Entry 3: Entry 3 eliminates the original investment account balance (USD 121,000) and the subsidiary's
stockholders' equity accounts as of the date of acquisition (retained earnings of USD 6,000 and common stock of
USD 100,000). The entry also establishes goodwill of USD 11,000 and increases land by USD 4,000 to account for
the excess of acquisition cost over book value.
Entry 4: Entry 4 eliminates the intercompany debt of USD 5,000.
After the first three entries have been made, the investment account contains a zero balance from the viewpoint
of the consolidated entity.
After making the eliminations, P Company combines the corresponding amounts and places them in the
Consolidated Amounts column. Notice that certain totals in the first two columns do not add across to the total in
the Consolidated Amounts column. For instance, consolidated net income is USD 31,000, not USD 31,000 plus
USD 20,000. The firm carries the net income row in the Income Statement section forward to the net income row
in the Statement of Retained Earnings section. Likewise, it carries the ending retained earnings row in the
Statement of Retained Earnings section forward to the retained earnings row in the Balance Sheet section. P
Company uses the final work sheet column to prepare the consolidated income statement (Exhibit 114), the
consolidated statement of retained earnings (Exhibit 115), and the consolidated balance sheet (Exhibit 116).
Uses and limitations of consolidated statements
Consolidated financial statements are of primary importance to stockholders, managers, and directors of the
parent company. The parent company benefits from the income and other financial strengths of the subsidiary.
Likewise, the parent company suffers from a subsidiary's losses and other financial weaknesses.
Consolidated financial statements are of limited use to the creditors and minority stockholders of the subsidiary.
The subsidiary's creditors have a claim against the subsidiary alone; they cannot look to the parent company for
payment. Minority stockholders in the subsidiary do not benefit or suffer from the parent company's operations.

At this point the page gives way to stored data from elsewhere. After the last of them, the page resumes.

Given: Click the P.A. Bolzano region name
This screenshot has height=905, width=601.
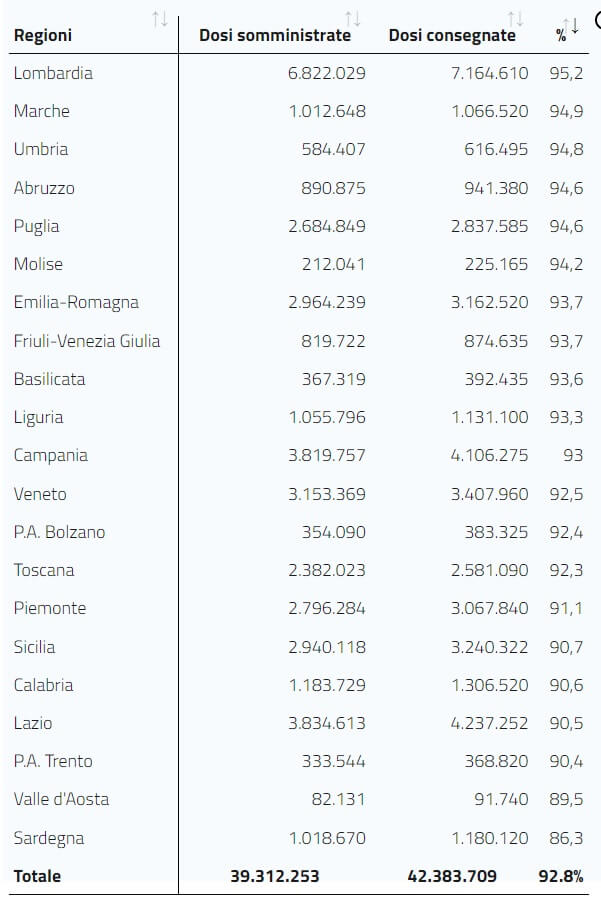Looking at the screenshot, I should pyautogui.click(x=59, y=532).
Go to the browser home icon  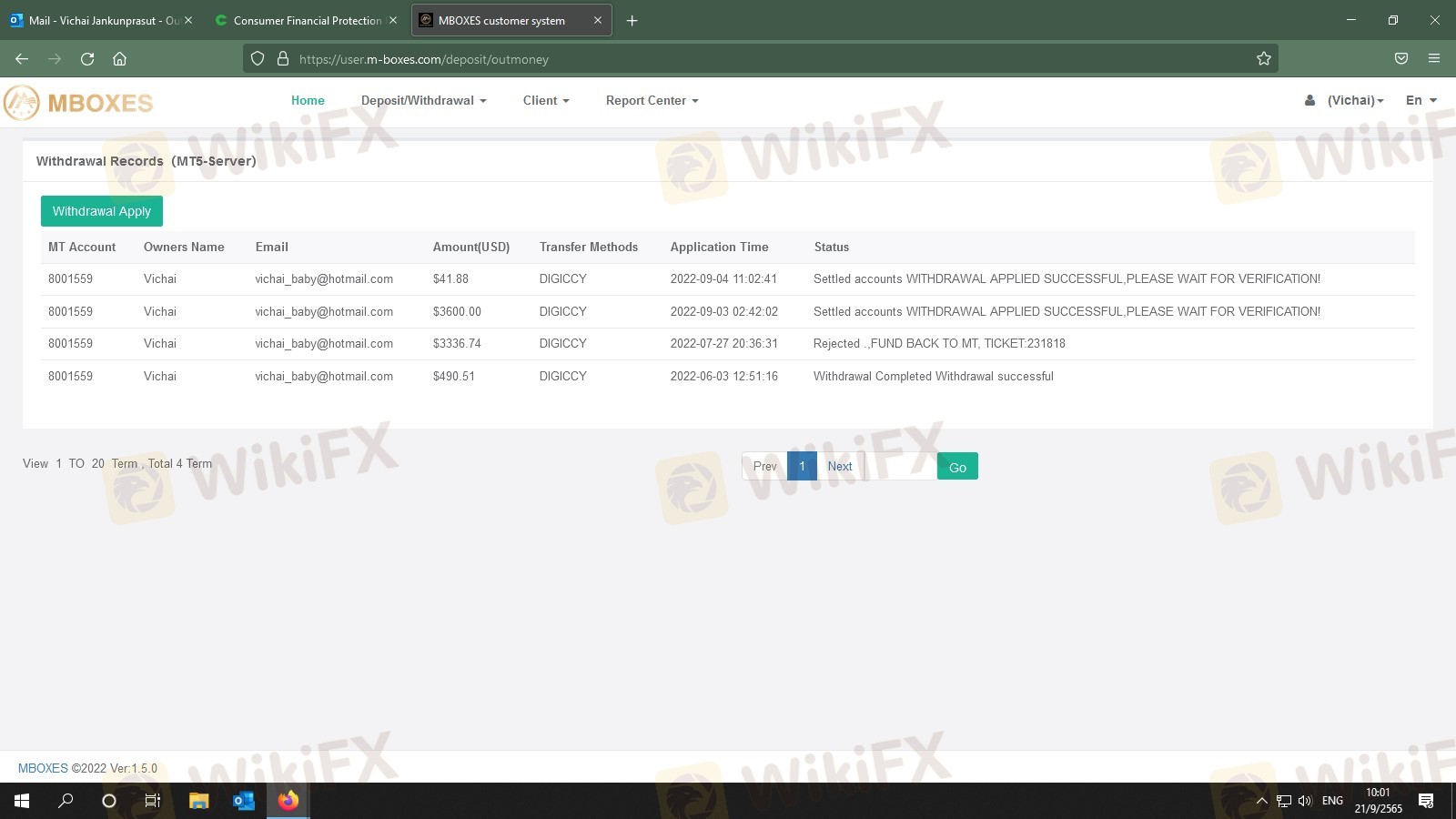point(119,59)
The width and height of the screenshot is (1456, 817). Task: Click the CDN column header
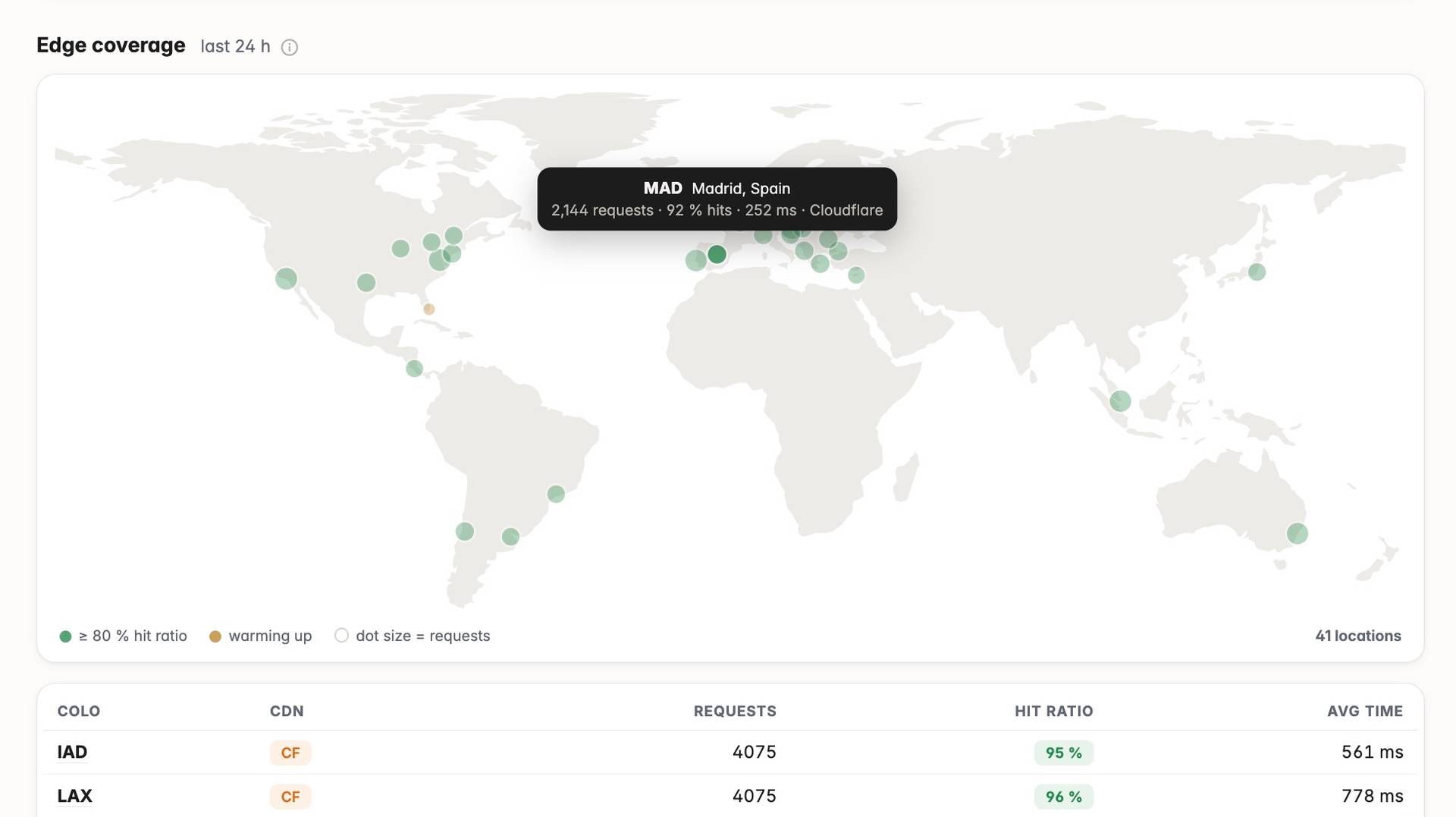click(x=287, y=711)
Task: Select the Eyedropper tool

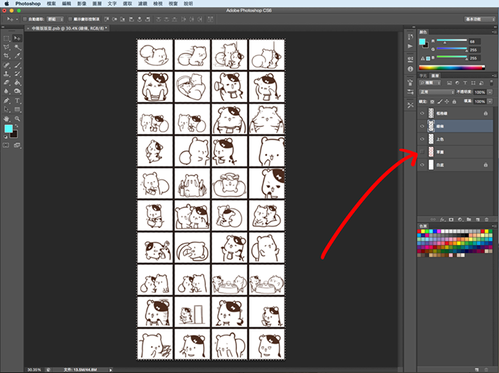Action: (17, 56)
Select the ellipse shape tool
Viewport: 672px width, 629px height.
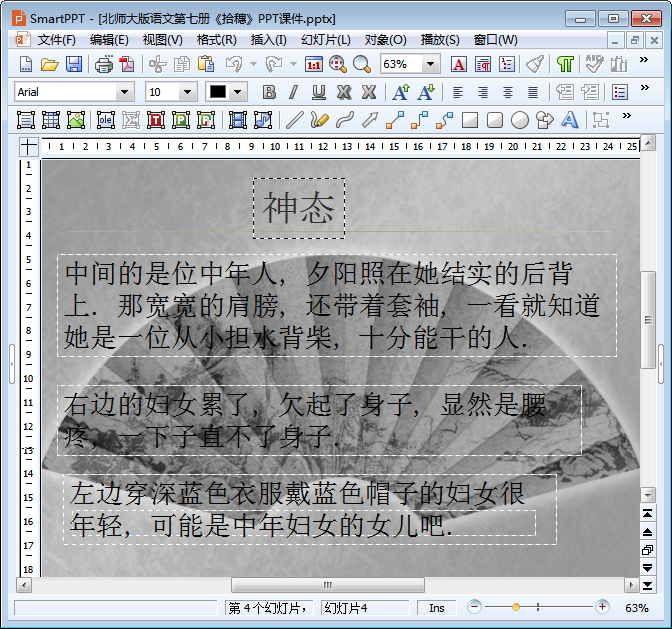pyautogui.click(x=520, y=120)
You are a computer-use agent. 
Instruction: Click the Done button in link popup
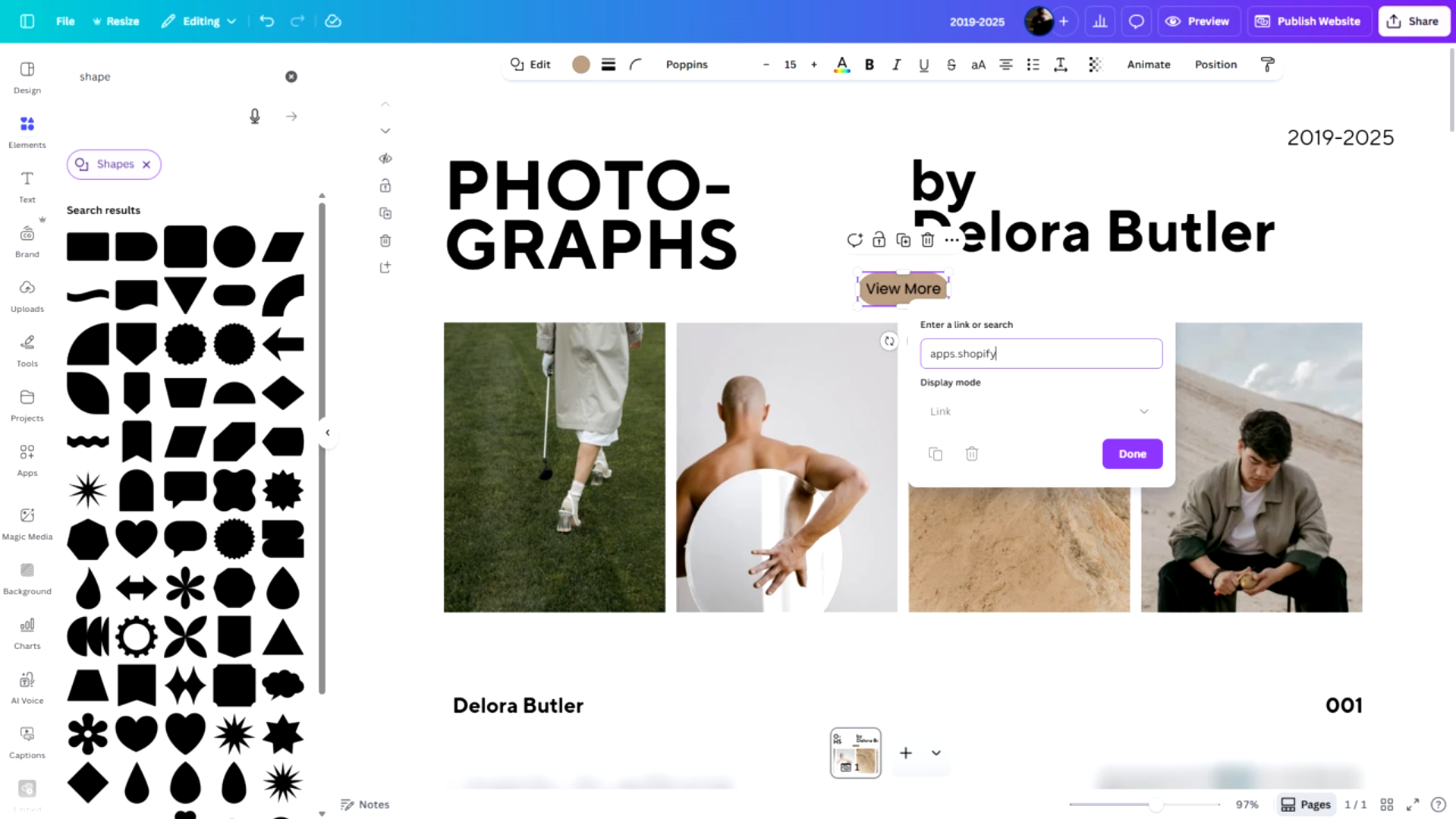coord(1132,454)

These minority stockholders benefit from the subsidiary's income and financial strengths; they suffer from the
subsidiary's losses and financial weaknesses. Thus, the subsidiary's creditors and minority stockholders are more
interested in the subsidiary's individual financial statements than in the consolidated statements. Because of these
factors, annual reports always include the financial statements of the consolidated entity, and sometimes include
the financial statements of certain subsidiary companies alone, but never include the parent company's financial
statements alone.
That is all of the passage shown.